Trafficked people, particularly women and children, are recruited from within and outside the country’s borders – for involuntary domestic servitude, sexual exploitation, street hawking, domestic servitude, mining, begging among other odd duties. Some are taken to other West and Central African countries, primarily Gabon, Cameroon, Ghana, Chad, Benin, Togo, Niger, Burkina Faso, and the Gambia, for the same purposes, while others are transported to North Africa and Europe for prostitution.

To halt the menace, NAPTIP was established in July, 2003, as a national compliance to the international obligation under the Trafficking in Persons Protocol. Part of its briefs is to prevent, suppress, and punish trafficking in persons, especially women, and children, complementing the United Nations Transnational Organized Crime Convention.

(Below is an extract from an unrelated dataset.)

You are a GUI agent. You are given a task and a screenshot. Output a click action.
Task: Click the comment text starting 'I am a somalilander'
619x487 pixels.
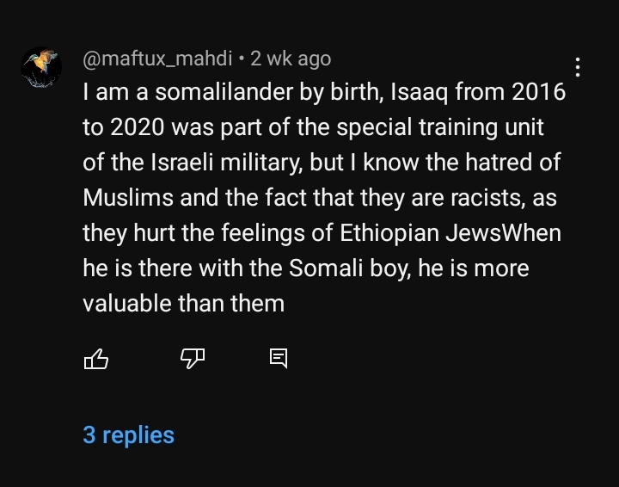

Since its inception, the Agency has investigated over ten thousand cases of human trafficking and prosecuted hundreds of offenders. It has secured more than 600 convictions and rescued over 20,000 victims. Nonetheless, the number of Nigerians transacted locally and shipped abroad, is on the rise.

Population boom, illiteracy, poverty, underemployment and insecurity which prompt citizens to seek for better opportunities in other countries, rank among the factors that encourage trafficking. Unbridled quest for wealth, peer influence and poor parenting also account for the illicit transaction. We condemn human trafficking in all ramifications. The risks in human trafficking are many. Some of the victims are exposed to forced labour, child prostitution and other dangerous conditions that cause them untimely death or render them invalid for the rest of their lives.

NAPTIP and other relevant agencies should do more in checking the trend. There is need for adequate enlightenment on the matter, as well as value reorientation to steer the youth from the path of easy wealth. Above all, good governance and responsible leadership remain the panacea to the menace. Let jobs be created and the youth encouraged to go to school.